Premesso che è “meglio prevenire che curare” ovvero “meglio chiudere le fonti inquinanti piuttosto che a posteriori disinquinare i territori contaminati”, nella fattispecie dei Pfas si fanno i conti: quanto verrebbe a costare la bonifica dei siti inquinati? In Piemonte, Solvay ha fatto i conti e, non intendendo intaccare gli enormi profitti, al riparo dei processi penali, si rifiuta di chiudere le produzioni Pfas a Spinetta Marengo per poi procedere alla enorme bonifica. In Veneto, la Miteni di Trissino è in fallimento, i soci sono nascosti all’estero, dunque tocca allo Stato intervenire (non intervenire) su milioni di aree inquinate, soprattutto su migliaia di Siti di Interesse Nazionale (SIN)?
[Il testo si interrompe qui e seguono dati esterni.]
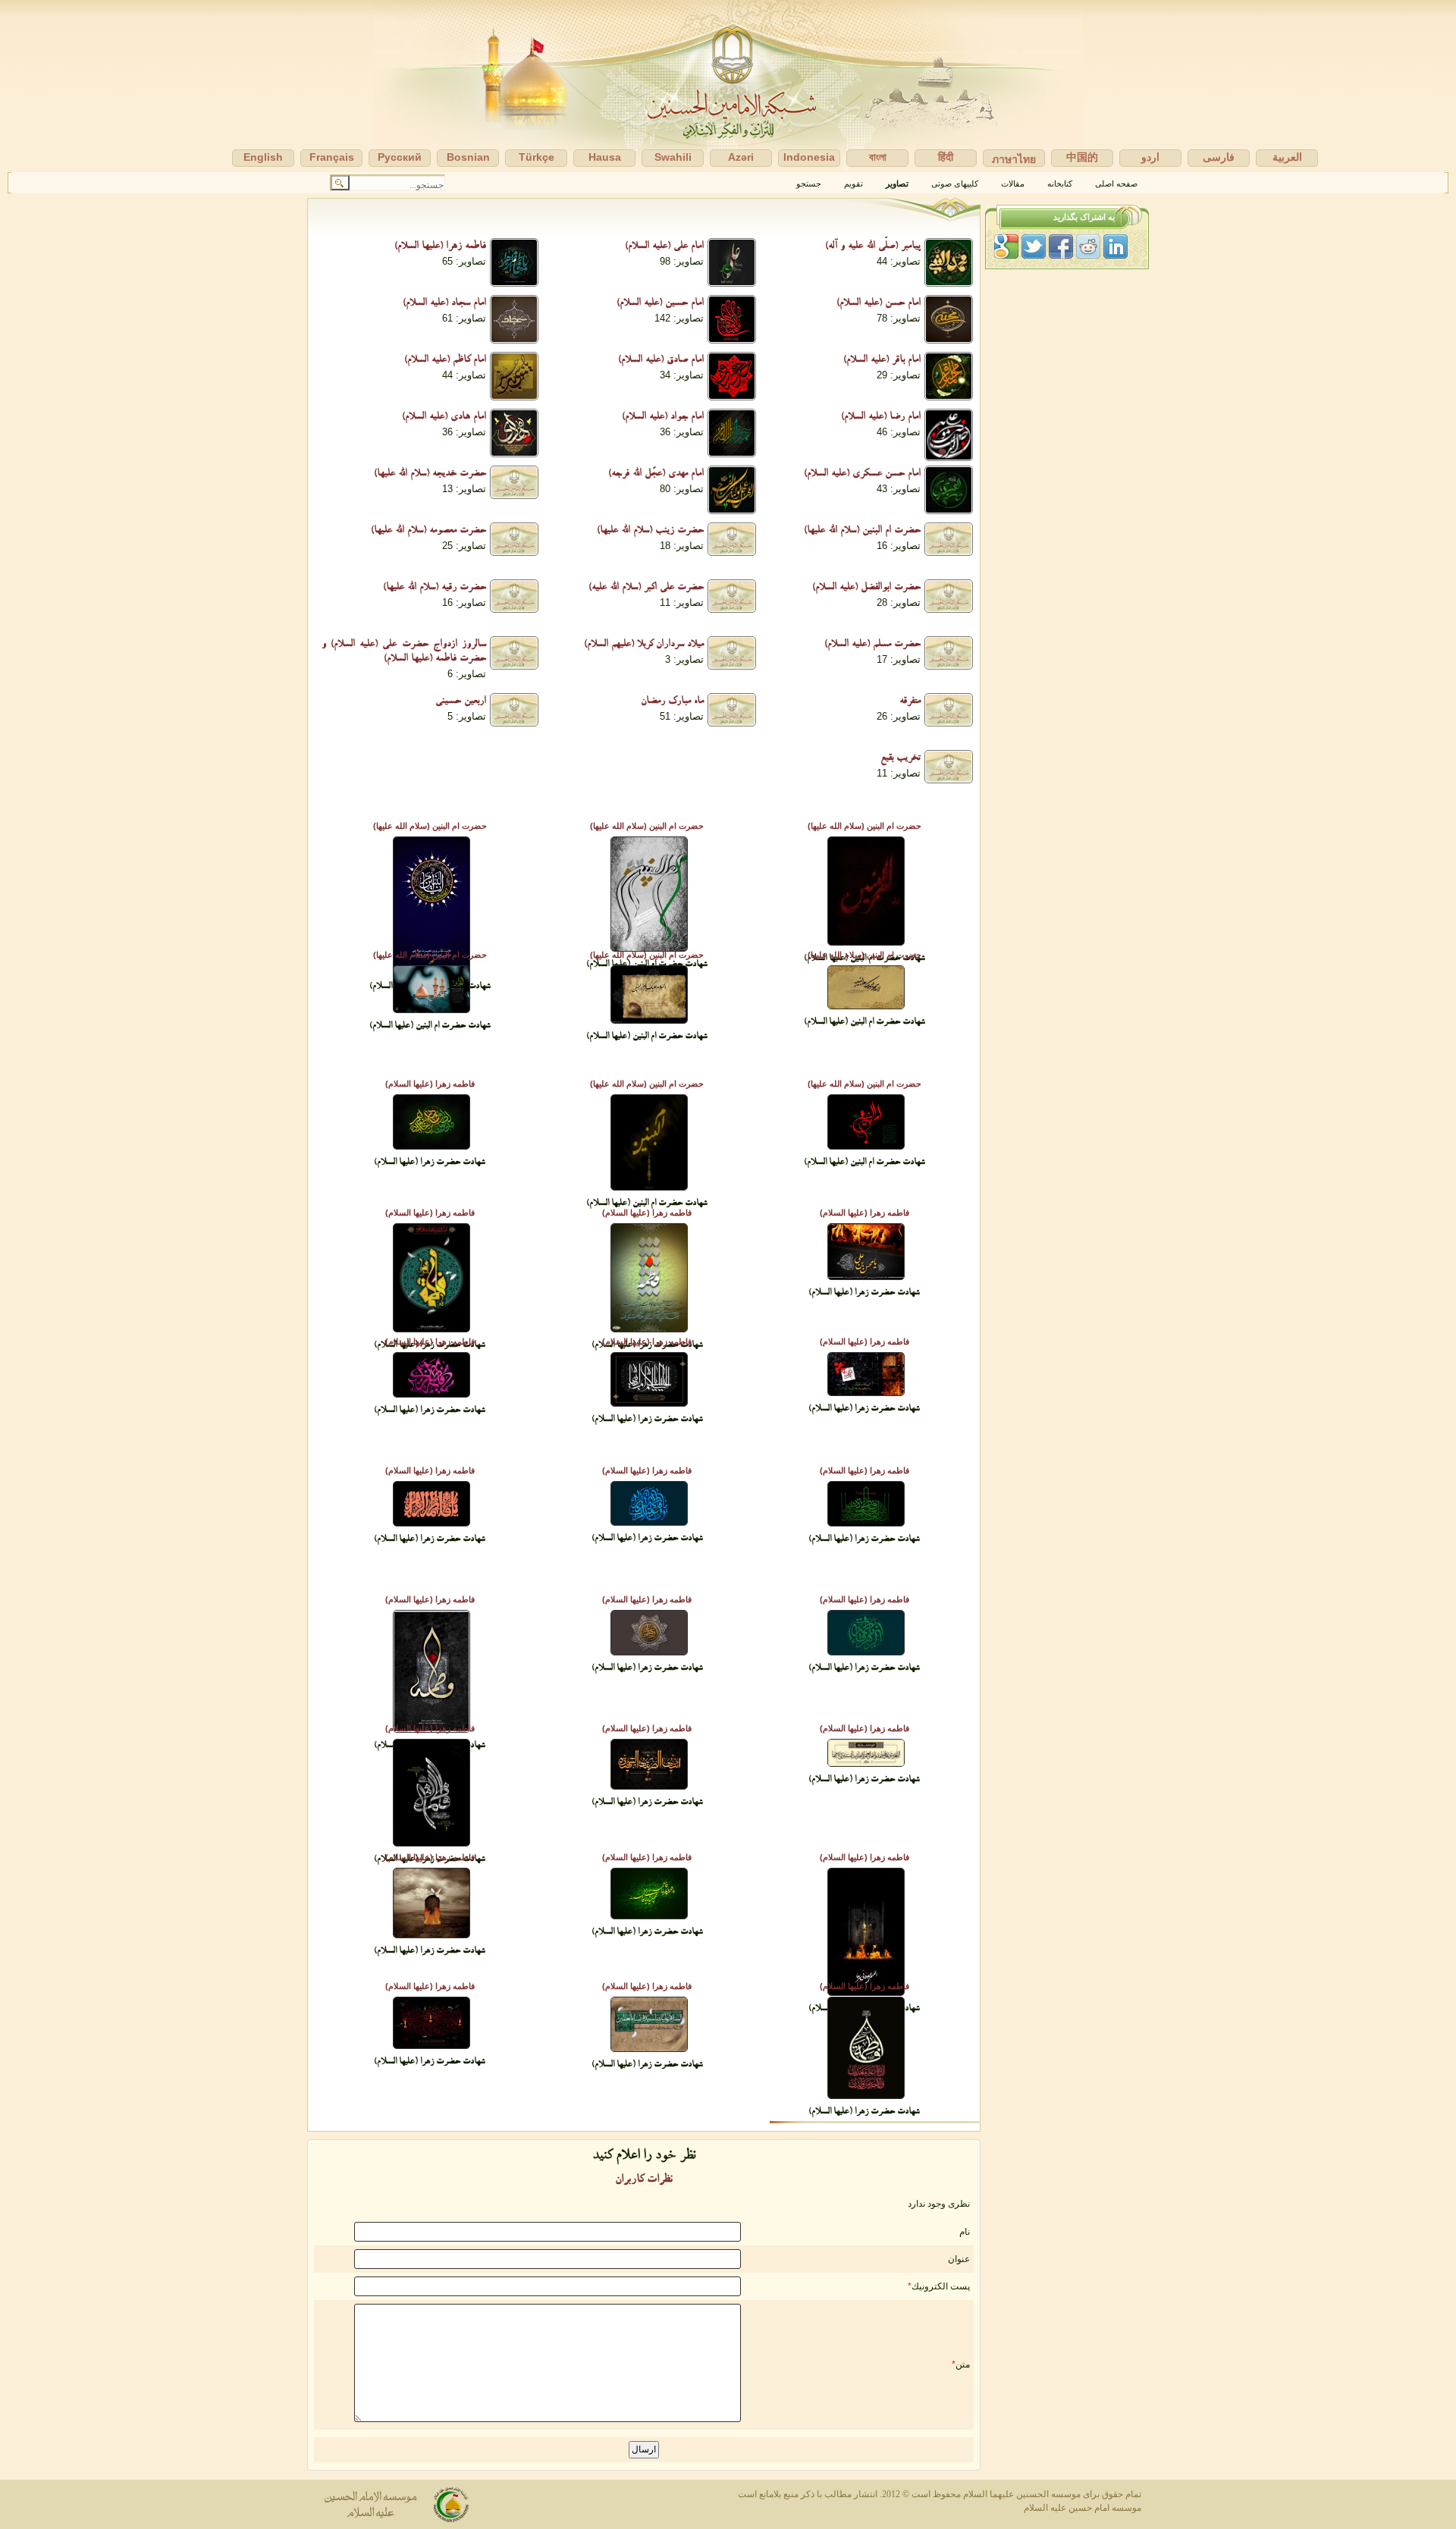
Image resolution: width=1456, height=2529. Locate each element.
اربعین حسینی (460, 702)
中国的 (1082, 157)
La Svizzera, pur non avendo situazioni drammatiche come quelle italiane, ha provato, con una indagine di SRF Investigativ e Kassenstur a calcolare, nell’ambito del “Forever Pollution Project” europeo, quanto potrebbe costare bonificare i siti fortemente contaminati e l’acqua potabile. Dunque: 28 miliardi di euro su un periodo di 20 anni, ovvero 1,4 miliardi all’anno.
Si consideri che per l’intera UE i costi sono valutati in 2.000 miliardi di euro in 20 anni.
Allo stesso tempo, si tratta di una stima conservativa. Le cifre si riferiscono solo alle bonifiche di siti fortemente contaminati. Inoltre, la contaminazione di base, che si trova ovunque nell’ambiente, continuerebbe a persistere.
Non solo, l’onere finanziario deve calcolarsi oltre le bonifiche: le PFAS hanno effetti sulla salute di persone e animali, il che comporta costi per la società. Inoltre, i contribuenti potrebbero dover affrontare pagamenti di compensazione, se ad esempio carne o latte con livelli di PFAS troppo elevati non potessero più essere venduti.